Let me explain how I got there.
My father decided to change careers in his late 30s. Not long after my birth, he enrolled in medical school. During his gross anatomy labs, the instructor told the class that if they had small children, they should bring them in during practice dissection. Children, after all, have no concept of death.
I know, I know. This sounds like a horror story. But I really didn’t have a concept of death. At all. The instructor was right.
I’d sit on a stool next to my dad, and with a heavy lisp, say, “Show me some fings, Dad.”
And he would explain to me what he was examining and the different functions of the organs in the body. Or explain what each bone in the bone boxes did. I remember very little of what this looked like. I was so young.
But I do have clear memories of my dad teaching me how to clean my hands and arms as though I was going into surgery, explaining germs to me. I remember him emphasizing how much of a gift each cadaver was. That each one represented a selfless act, and an opportunity for someone else to live. I remember staring at a model skeleton and comparing its femur to mine. Marveling that I had bone-architecture inside of me, very much alive and growing.
Somehow, all of that death translated as life, as abundance. Knowledge that keeps our human bodies functioning, growing, operating, and expanding.
As I grew, I learned death could be another thing, a devastating thing. First, through the loss of pets. And then, later, when I was 19, a new compounded grief. The loss of a peer. A friend.
Somehow, I knew before I picked up the phone. I said aloud, “Someone has died.” And then immediately dismissed myself. What a wild thing to say.
But someone had died.
We lost Richard in his sleep due to a heart defect. I loved him in that way you love your teenage friends. Before you know how to truly explain yourselves, you just see each other for what you are and could be.
Richard was a quiet giant, easily 6’5”. He was funny, but in that way where he’d wait for just the right moment to make an observational joke. He had a very clear sense of right and wrong, but liked to push the limits a little for fun. One afternoon, I jumped in the back seat of my friend’s car, and he handed me a metal coat hanger. I asked what it was for, and he told me just to wait. When we hit the highway, he opened the sliding door on his side and used the hanger to make sparks as we flew down the highway, and motioned for me to do the same.

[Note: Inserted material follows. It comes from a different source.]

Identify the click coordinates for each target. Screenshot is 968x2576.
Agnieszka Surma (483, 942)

Sometimes there was an obvious grey cloud following him. I never knew exactly why, but I had suspicions. We both grew up in very religious households, and we each had our own ways of finding small rebellion. Late one night at a party, he was sad, alone in a chair by the corner. I saw him there and stared for a while. And then silently climbed on his lap and just held him. I don’t know why I did this; I’m typically more verbal. But in that moment, it was enough to exist together.
Another time, our entire group was separated in a haunted house. Through the manufactured fog, we ran face-first into each other. I chipped the corner of my front tooth and one canine on his chin. The chip is still there. The memory became a scar for him, a slightly uneven tooth for me.

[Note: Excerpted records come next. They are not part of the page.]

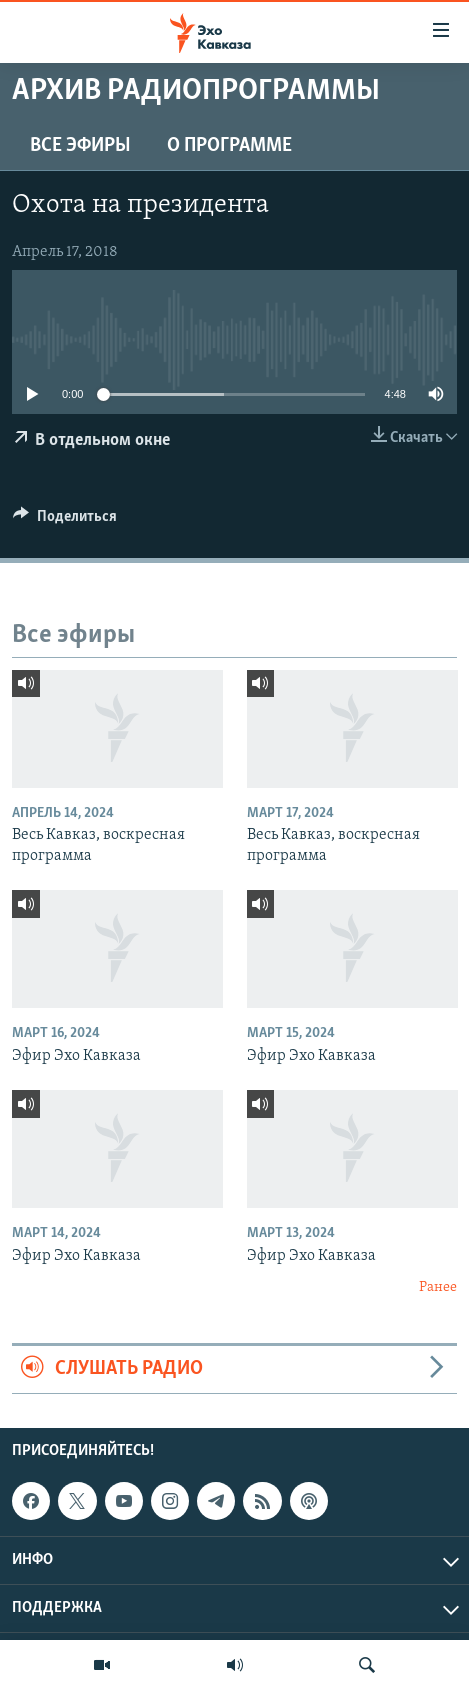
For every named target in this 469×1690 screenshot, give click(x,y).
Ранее (438, 1287)
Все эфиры (80, 146)
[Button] (65, 521)
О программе (229, 146)
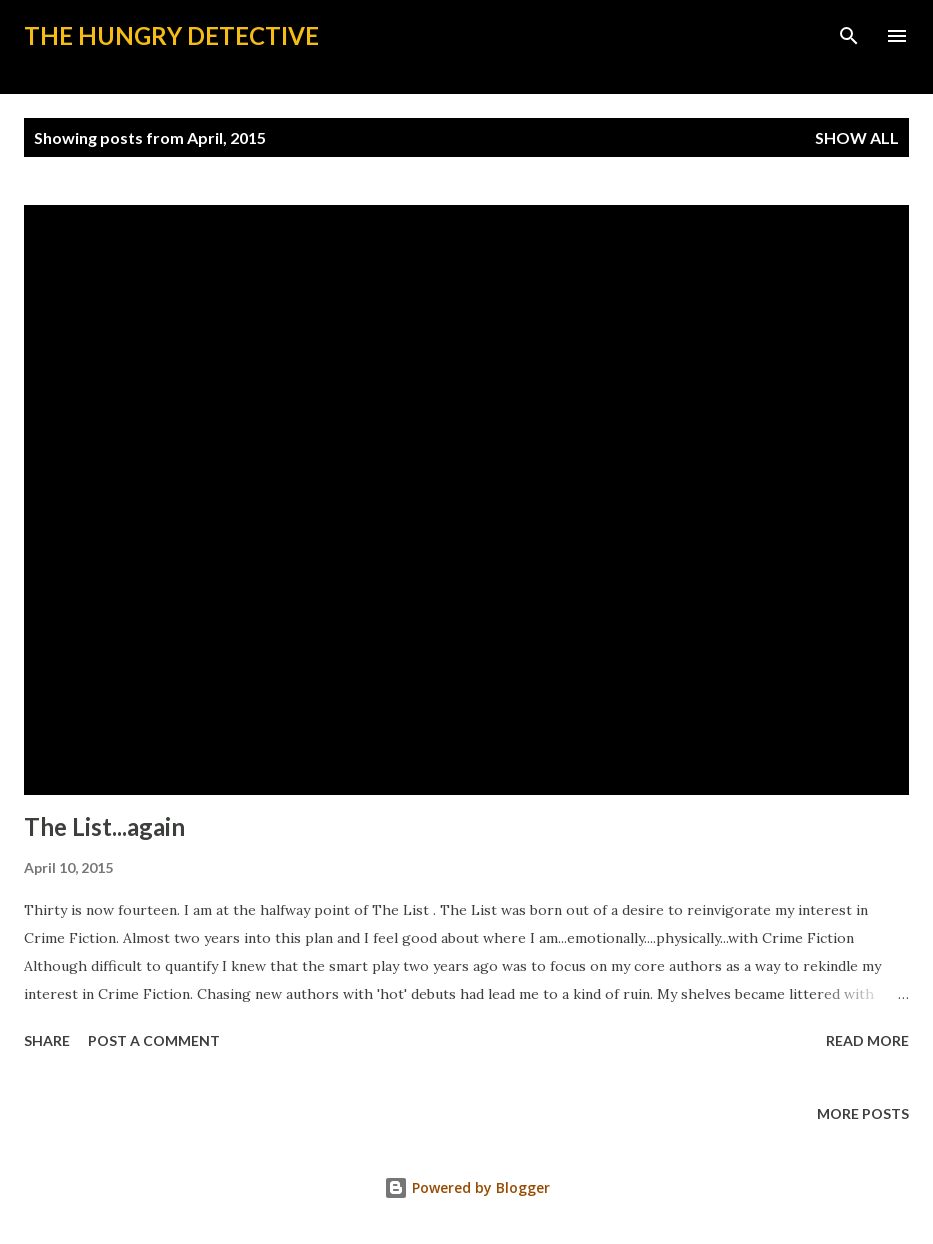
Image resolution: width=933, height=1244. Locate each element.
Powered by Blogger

His parents let us play Radiohead at his funeral. Very unconventional for a small Baptist church. But they wanted something he loved, and they trusted us to pick it. And later, as they lowered him into the ground, I kept saying, “No, no, no, no, no,” over and over again. I don’t know why I couldn’t be quiet, but I could not. There are times I am ashamed of this memory, that I couldn’t be silent. Why did I speak and attract attention? But. No one should die so young. And I couldn’t handle it.

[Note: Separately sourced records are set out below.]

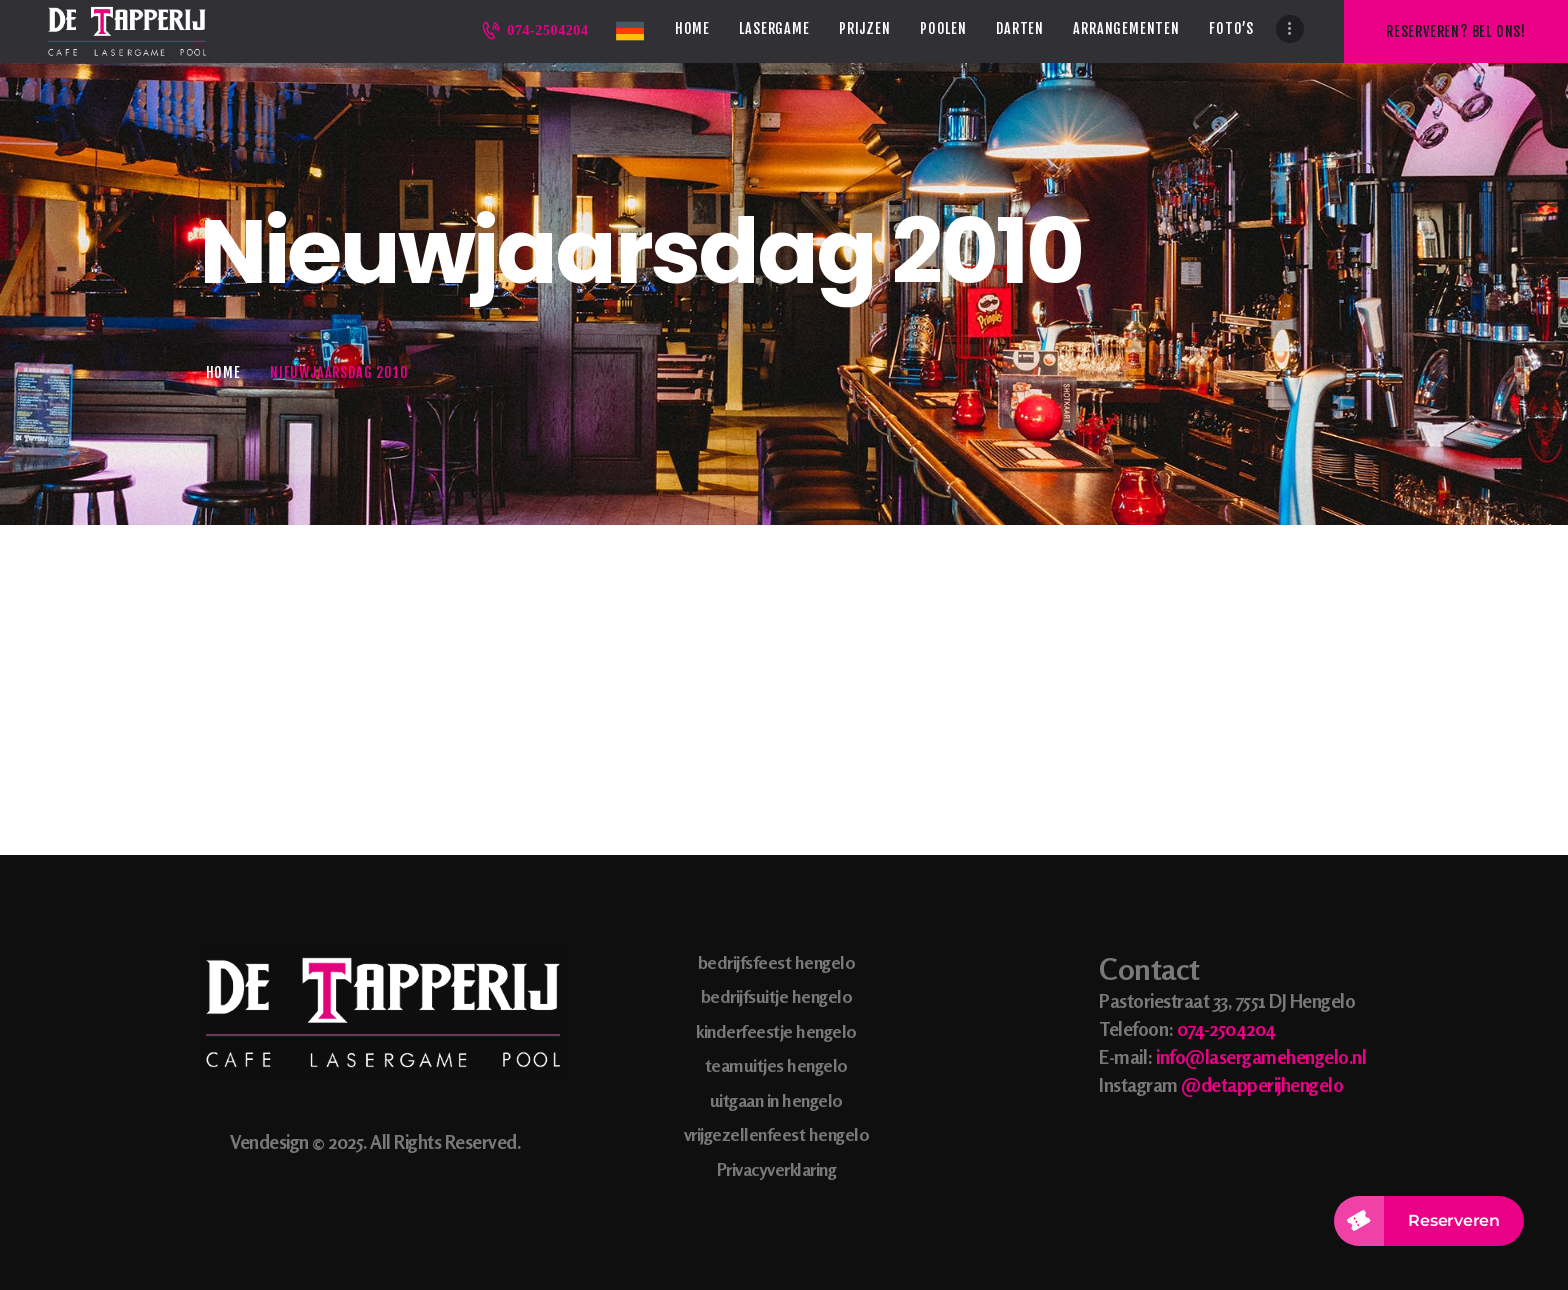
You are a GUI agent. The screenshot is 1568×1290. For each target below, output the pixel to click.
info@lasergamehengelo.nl (1261, 1056)
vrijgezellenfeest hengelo (777, 1134)
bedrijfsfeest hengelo (777, 962)
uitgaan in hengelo (776, 1100)
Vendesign (269, 1141)
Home (223, 372)
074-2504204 (1226, 1028)
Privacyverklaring (777, 1169)
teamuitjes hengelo (776, 1065)
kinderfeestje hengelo (776, 1031)
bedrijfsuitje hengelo (777, 996)
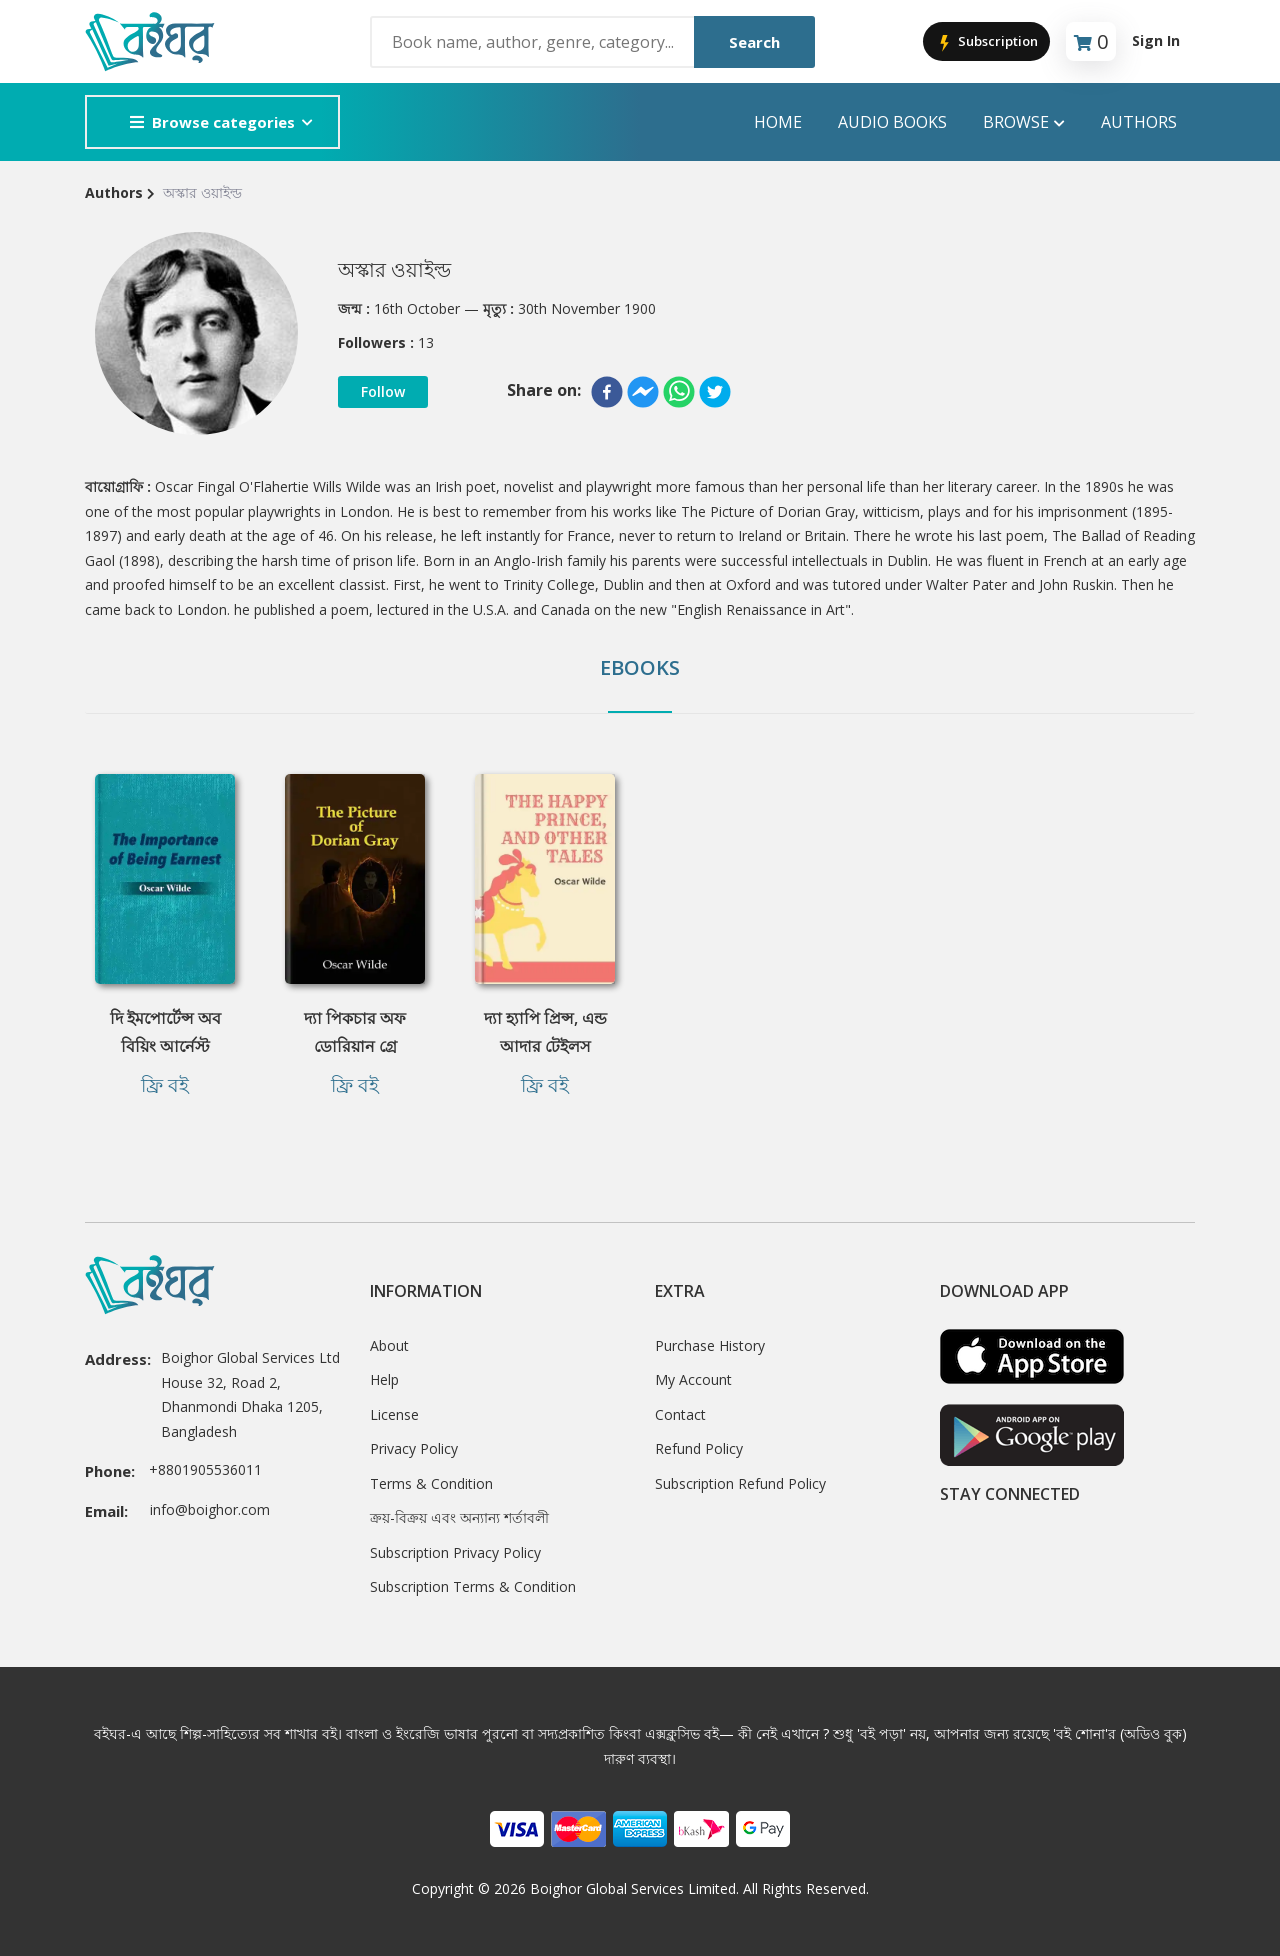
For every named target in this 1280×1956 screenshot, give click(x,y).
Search (754, 42)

This was the first death of a friend I had experienced.
And it was also the first time I could no longer deny that I felt the presence of someone who had passed.
After the funeral, I returned to my home with a mutual friend. She and I sat on the porch and commented that we were so lucky it hadn’t rained. Reports had called for it. The sky looked so grey. Petrichor filled the air. And within seconds, we watched a wall of rain roll quickly down the street towards us. I felt something say, “Yes, we waited.” I turned and looked at my friend, and we both said aloud, “The rain waited.”
That week, home alone, I decided to clean. I turned Radiohead’s Kid A all the way up and threw myself on the couch. And I felt his presence, joyful, sitting next to me, soaking in the music. The room felt alive.
And I think that is the most confusing thing about grief, that sorrow and joy can coexist so fully. Grief is a son of a bitch, beautiful with memory and love, but never without at least a little edge of pain.
There is a lump in my throat as I am writing this. However. My eyes are welling with happiness, knowing he still managed to say goodbye. The power of life and all its abundance is so palpable in the face of death. And one day, if my bones end up in a bone box, the memory will remain, suspended and timeless in a chipped tooth.